Big Tech policies and plans for keeping Mexico’s elections safe
Ahead of the 2 June 2024 vote, Meta, TikTok and YouTube published blog posts about the election, which for the most part mirror their previous election plans. But for a few additions, they highlight existing policies and emphasise information literacy and fact-checking initiatives.
Meta has agreed to collaborate with the National Electoral Institute (INE) – one of the bodies tasked with ensuring free and fair elections. As part of this agreement Meta launched a chatbot on WhatsApp, allowing voters to report possibly false or inaccurate information about the election. Tik Tok has also partnered with INE and launched an Electoral Guide, which is meant to help voters access election-related information.
TikTok also signed an agreement in October 2024 with the Electoral Tribunal of the Federal Judiciary, which stipulates that the video sharing app will “contribute to the communication of relevant and truthful public electoral information…and discourage disinformation.”
“However, it is important to note that these agreements are not reflected in any changes to the platforms’ policies. On the contrary, companies interpret their policies extensively to implement these collaborations without acknowledging any legal accountability or obligation between the platform and the authority, no binding responsibilities to users” said Agneris Sampieri, Latin America policy analyst at Access Now.

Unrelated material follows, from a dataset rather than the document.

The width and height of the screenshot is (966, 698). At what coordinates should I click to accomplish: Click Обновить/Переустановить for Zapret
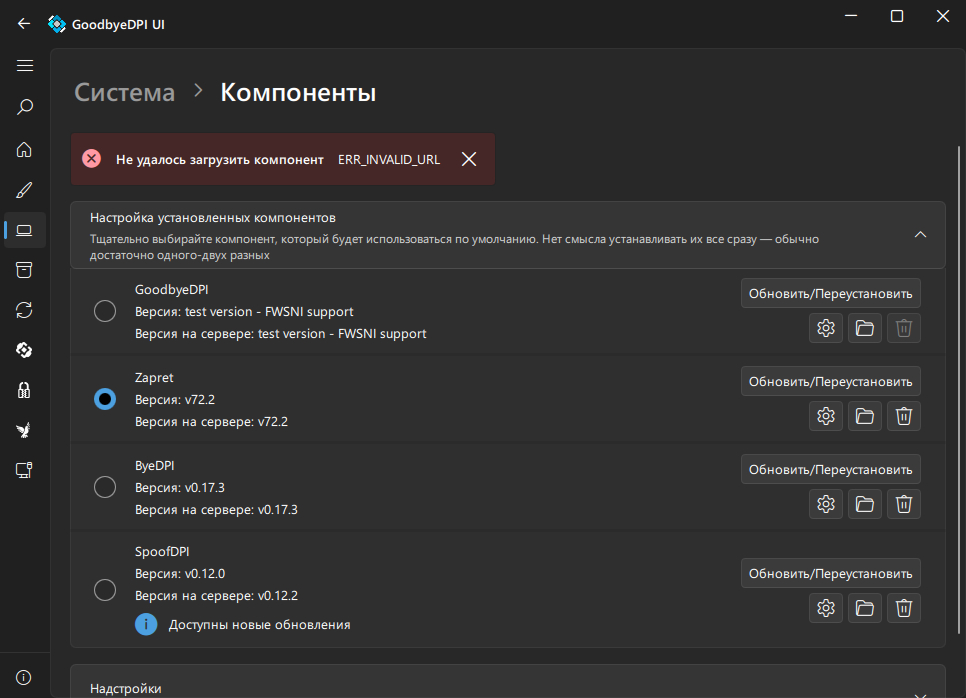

But such agreements and cooperation between electoral authorities and social media platforms, coupled with lack of transparency around the rules for such cooperation means that right groups “remain in the dark about their impact on electoral contexts,” Sampieri added.

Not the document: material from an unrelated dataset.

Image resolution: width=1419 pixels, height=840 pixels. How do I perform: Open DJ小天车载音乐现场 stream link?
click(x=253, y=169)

Cooperation agreements between tech companies and electoral authorities as well as tech platforms’ paltry policy updates remain a constant trend when it comes to Global Majority Countries. Like elsewhere in the world, in Mexico, Big Tech has also failed to prioritise platform guardrails and this inaction has resulted in more amplification of electoral disinformation and other types of harmful content.

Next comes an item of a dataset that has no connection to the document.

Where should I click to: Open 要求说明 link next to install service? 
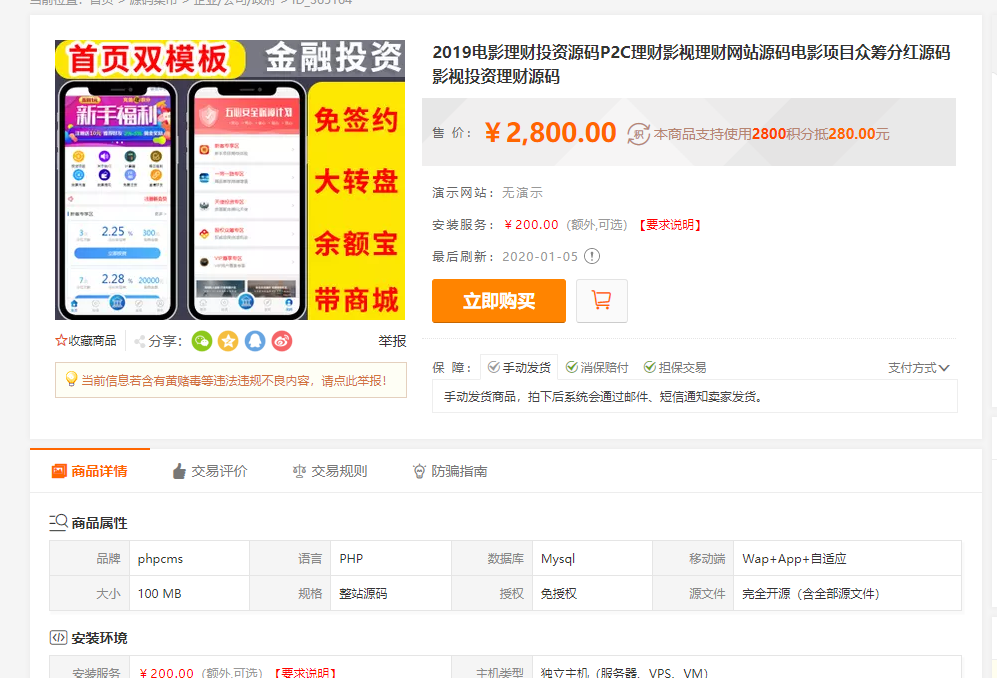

Social media companies should be more proactive in terms of identifying and debunking electoral disinformation directed at candidates and about elections, as well as AI generated content, and also roll out ‘break the glass’ measures in case of violence escalation, as done in countries like Brazil and India.
“Mexico’s ballot is yet another example of how much we lack proactive and meaningful engagement emerging from the companies themselves. Brazil has seen a similar movement with companies announcing policy changes – or reaffirming old ones – only after being provoked by the Superior Electoral Court. We need to move beyond the empty commitments to big tech companies actually helping safeguard voters and electoral processes,” said Bruna Martins dos Santos, Global Campaigns Manager at Digital Action, Global Coalition for Tech Justice Convener.